When it comes to robots, there are many who are excited about the possibilities they bring and others who are afraid of the future. No matter on what side you are, you need to hear about Jibo, a social robot that has already met its crowdfuding goal on IndieGoGo with almost a month left to go. At the time of writing this, the Jibo team has raised more than $560,000 from the initial $100,000 goal.
Jibo is basically a little pod with a motorized swivel, equipped with cameras, microphones and a display, being able of recognizing faces and voices. Think of it like Siri “with a body”, if I can say so. Jibo acts like a personal assistant that can set reminders, deliver messages and take group photos. Another really useful purpose that it serves is that of a telepresence robot for video chats.
Besides these features that are also possible with home automation and mobile devices, Jibo learns the preferences of the family members and adapts to them. This tiny robot is being described as a “member of the family” in the official video and that’s thanks to its natural social and emotive cues.
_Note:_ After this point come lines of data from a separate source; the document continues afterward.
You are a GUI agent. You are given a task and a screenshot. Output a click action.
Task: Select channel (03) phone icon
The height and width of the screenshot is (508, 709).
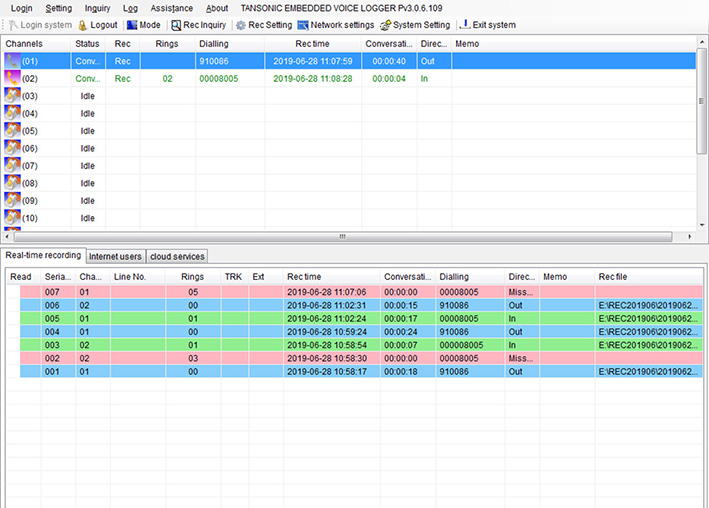13,96
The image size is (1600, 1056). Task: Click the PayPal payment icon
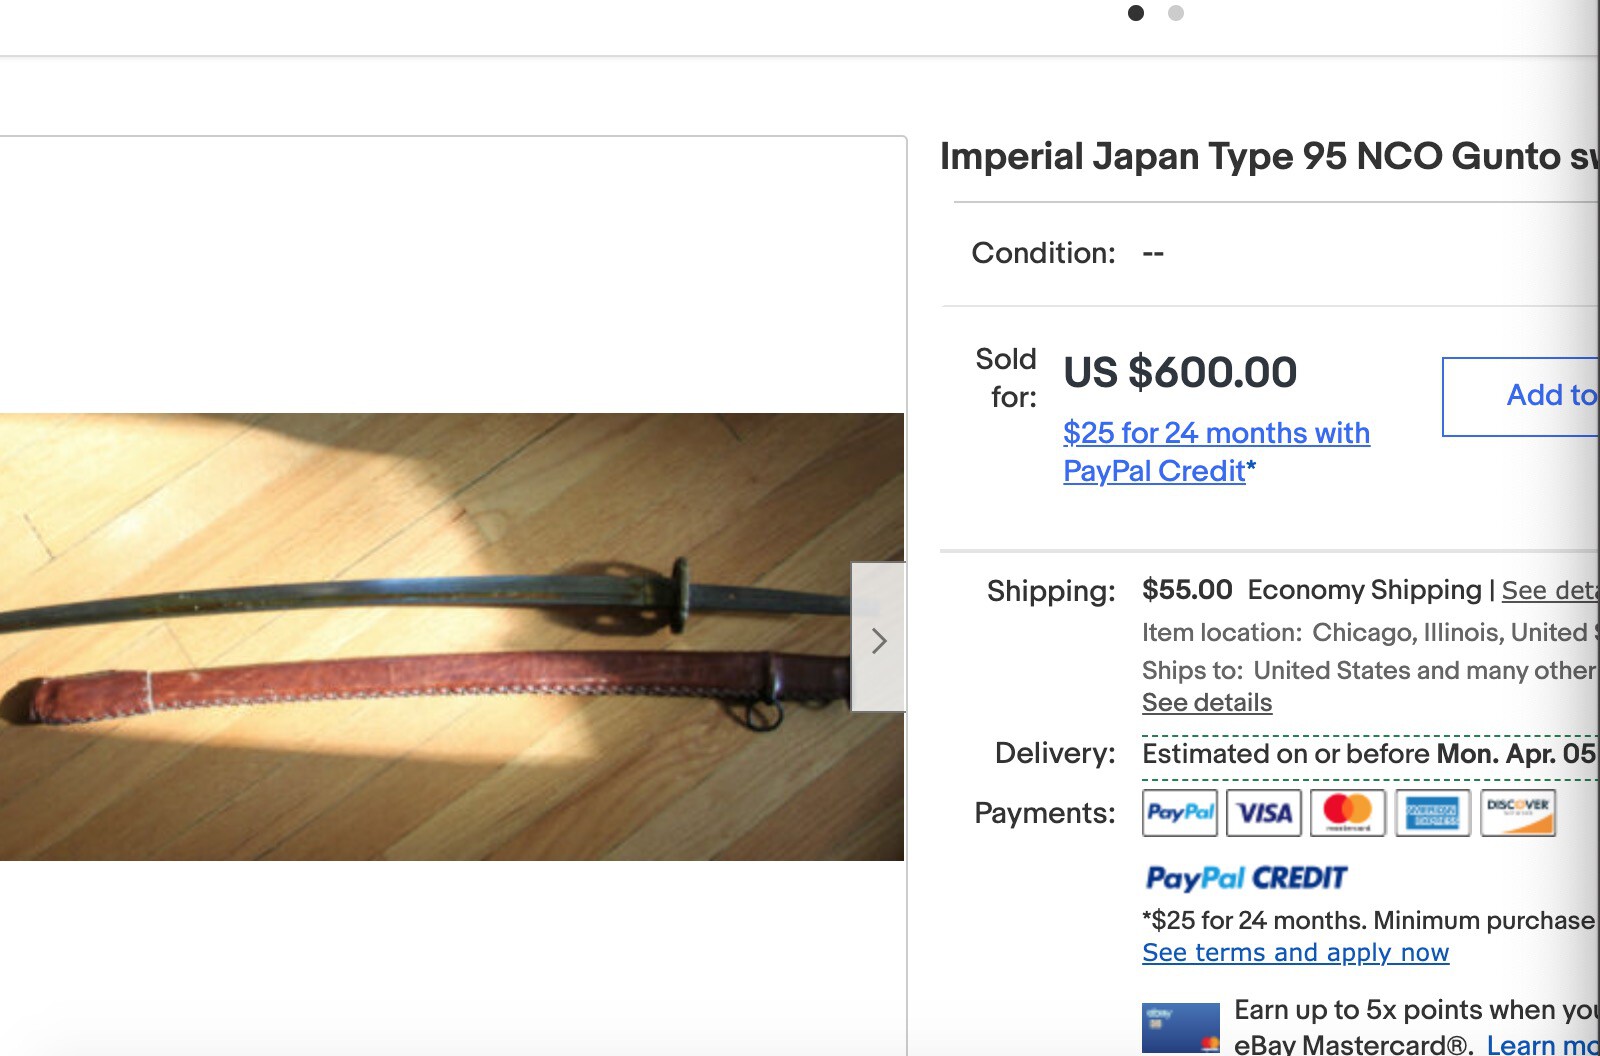[1180, 813]
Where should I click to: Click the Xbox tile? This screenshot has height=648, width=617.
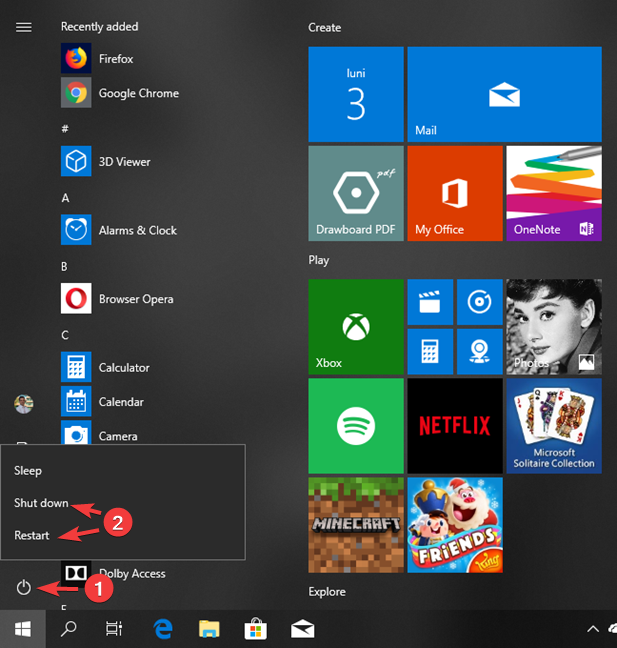356,326
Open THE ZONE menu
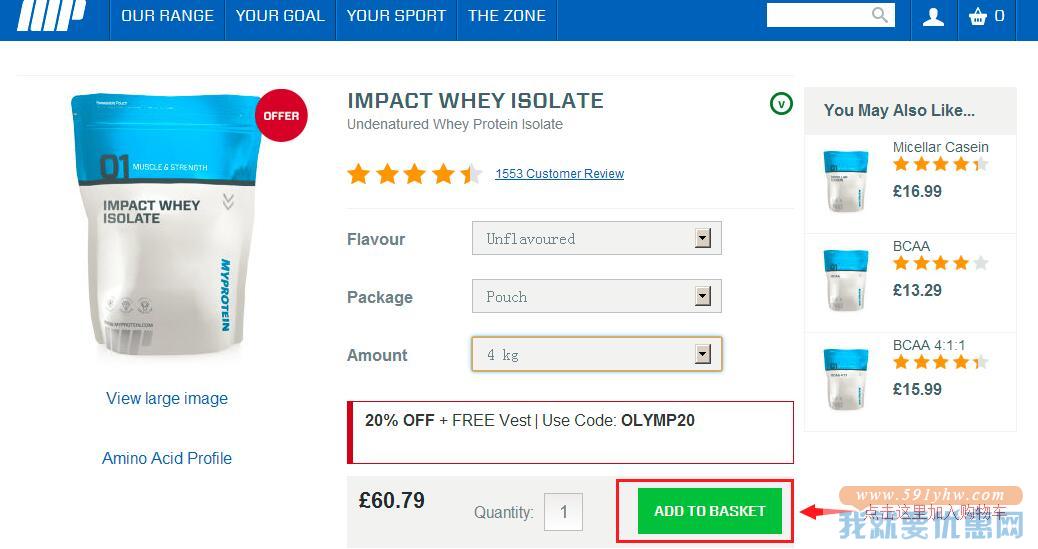Viewport: 1038px width, 549px height. click(507, 16)
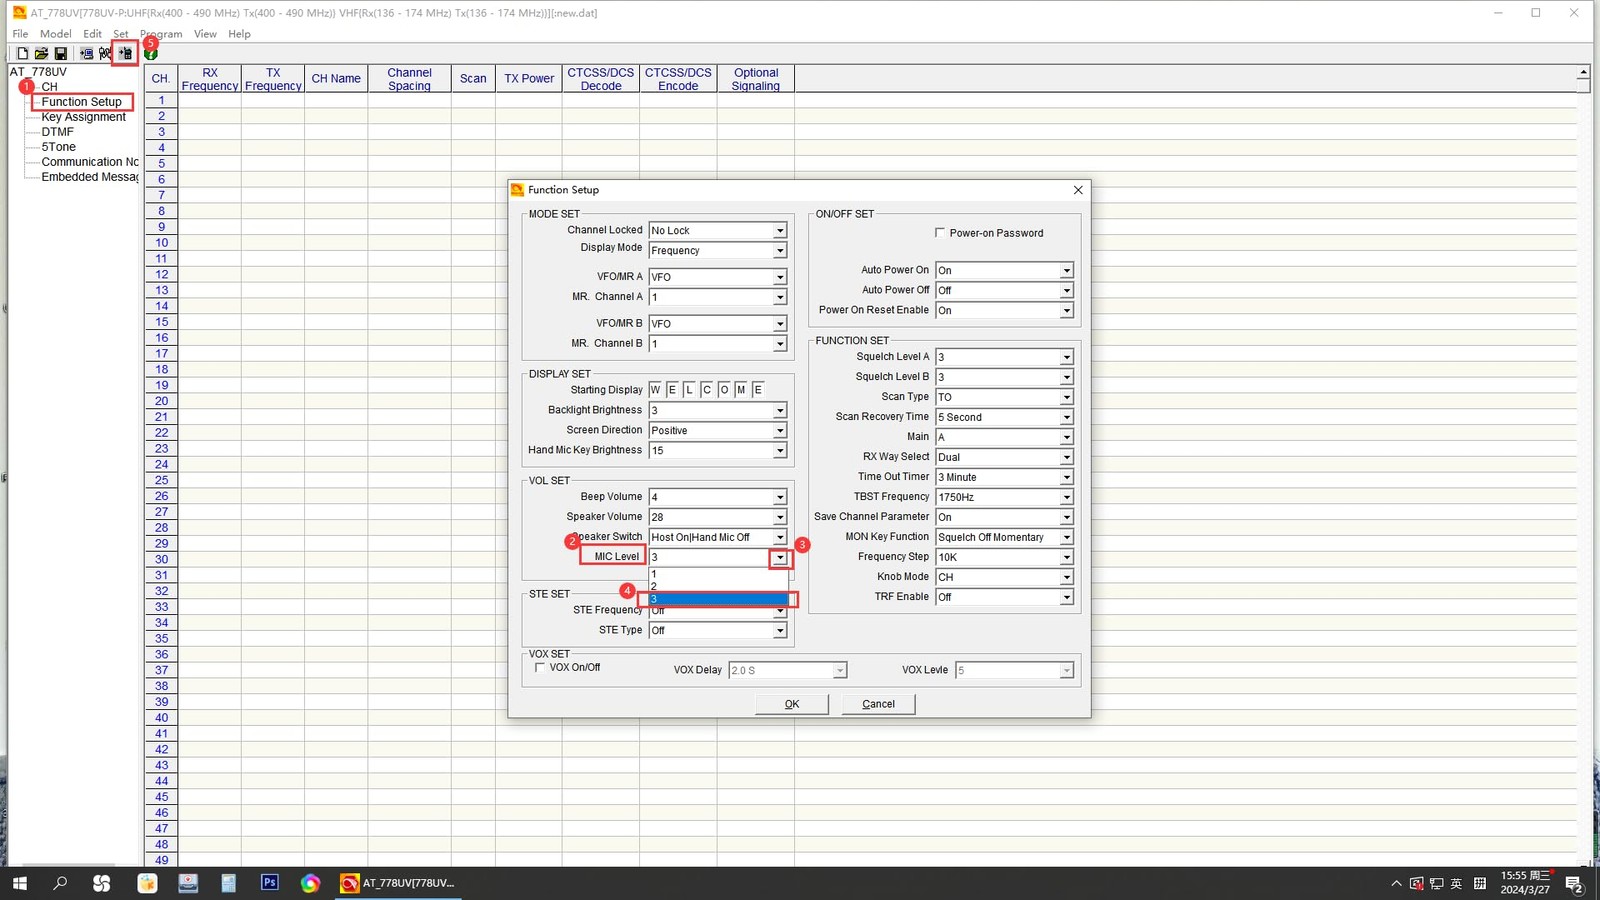Click OK in Function Setup dialog

(x=791, y=704)
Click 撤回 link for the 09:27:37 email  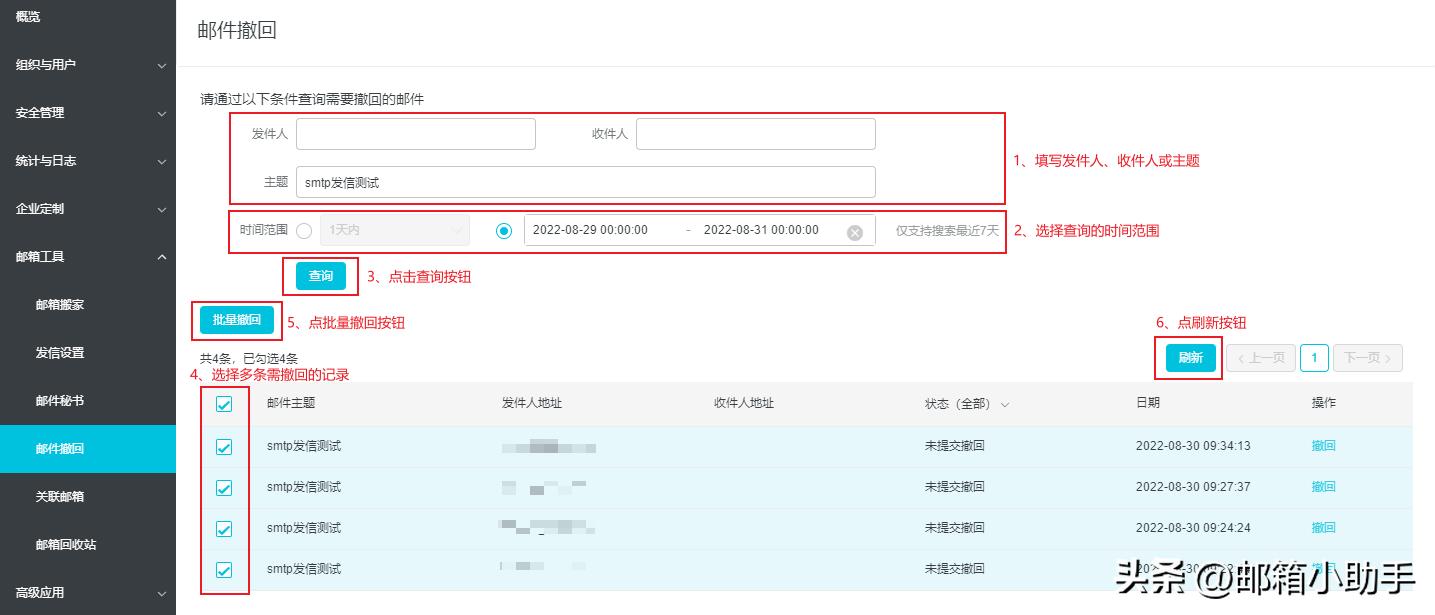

Jibo is also said to be a great learning tool for kids as it can read and tell stories and interact with them. Video chat becomes more natural with it since it’s able of showing the avatar of the interlocutor thanks to its see-and-track camera.
At the moment you can still claim a unit for $499, with an estimated December 2015 ship date but there are only a few spots open, so hurry up. The team behind Jibo is being leaded by Cynthia Breazeal, head of the Personal Robots Group at the MIT Media Lab.
However, not everybody seems to be enthusiastic over this device and here’s an interesting take from Time.com’s Jared Newman who says that home automation will eliminate the need for dedicated robots:
If home automation goes mainstream, a dedicated robot won’t be necessary, because our phones will do a better job of signaling when we’ve walked through the front door. The idea of having your messages read to you when you get home is a throwback to answering machines, which are obsolete now that we can check our messages from anywhere.
He then adds that Jibo could be used for specific situations and this doesn’t justify the $500 price:
There is something to be said for a device that can persistently listen for your commands and act on them, but this is the same problem that wearable devices are trying to solve, and they’re better-suited to being wherever you are. While group photos and telepresence are potentially useful, now we’re getting into some very specific situations that don’t really justify a $500 purchase, regardless of how endearing Jibo tries to be.
Just like Jared, I agree that if Jibo would be able to clean windows or cook dinner, then it would really have a wow factor to it. What makes Jibo special is the fact that it’s simply there and that’s what the video tries to suggest – a member of the family that responds to your commands and helps you out when needed.